Un pasado que regresa con fuerza
La situación ha generado incredulidad y miedo. Muchos vecinos no daban crédito:
“¿Otra vez?”, se preguntan, recordando los años en los que la droga dominaba las calles y destruía familias enteras.
Ahora, más de 35 años después, denuncian que el problema ha vuelto con fuerza y que el barrio se enfrenta a una nueva etapa de deterioro.
De trapicheo a inseguridad generalizada
Lo que comenzó como pequeños movimientos de venta de droga ha derivado, según los testimonios, en una escalada preocupante:
- Atracos a plena luz del día
- Aumento de la sensación de inseguridad
- Presencia constante de puntos de venta
Las zonas más afectadas se concentran entre las calles:
Botica, Mirador, Santo Domingo, Público, San Roque, La Merced y Sopranis.
Muchos vecinos hablan con miedo, evitando dar su nombre por temor a represalias.
“Vivimos puerta con puerta con el problema”, resumen.
Estalla la movilización vecinal
La respuesta no se ha hecho esperar. En cuestión de horas, el barrio ha pasado del malestar a la acción.
Se ha convocado una manifestación este viernes a las 20:00 horas, que partirá desde la asociación de vecinos Las Tres Torres.
El mensaje es claro:
“No queremos volver a vivir lo mismo. Queremos seguridad para nuestros hijos”.

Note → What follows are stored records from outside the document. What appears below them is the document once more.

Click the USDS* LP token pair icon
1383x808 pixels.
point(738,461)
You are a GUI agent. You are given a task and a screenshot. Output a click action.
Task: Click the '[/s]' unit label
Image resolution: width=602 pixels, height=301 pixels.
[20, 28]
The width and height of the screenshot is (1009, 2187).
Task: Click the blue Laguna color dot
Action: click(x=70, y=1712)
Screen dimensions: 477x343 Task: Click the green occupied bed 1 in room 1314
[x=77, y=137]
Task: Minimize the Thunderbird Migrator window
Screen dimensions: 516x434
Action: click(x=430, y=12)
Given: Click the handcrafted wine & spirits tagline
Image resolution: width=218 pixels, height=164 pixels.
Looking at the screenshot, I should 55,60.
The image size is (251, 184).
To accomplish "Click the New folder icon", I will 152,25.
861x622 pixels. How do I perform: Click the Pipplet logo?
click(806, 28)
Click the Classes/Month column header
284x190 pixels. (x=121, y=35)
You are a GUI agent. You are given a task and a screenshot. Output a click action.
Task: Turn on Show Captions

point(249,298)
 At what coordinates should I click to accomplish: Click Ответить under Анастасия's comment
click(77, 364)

Las pancartas ya cuelgan en balcones y calles con lemas contundentes como:
“Los camellos al desierto. Queremos un barrio limpio”.
Presión al Ayuntamiento y respuesta institucional
La creciente tensión ha obligado al Ayuntamiento a reaccionar. El alcalde Bruno García ya ha visitado la zona junto a representantes vecinales.
Desde el Consistorio aseguran que:
- Se ha informado a la Subdelegación del Gobierno
- Se ha trasladado la situación a la Policía Nacional
No obstante, el propio Ayuntamiento reconoce que las competencias en materia de drogas corresponden al Estado, lo que limita su capacidad de actuación directa.
Un barrio que no quiere retroceder
Santa María no quiere volver al pasado.
Lo que está en juego no es solo la seguridad, sino la memoria colectiva de un barrio que ya sufrió las consecuencias del narcotráfico.
Hoy, los vecinos han decidido plantarse.
Porque lo que empezó como un rumor…
se ha convertido en un problema que nadie quiere volver a vivir.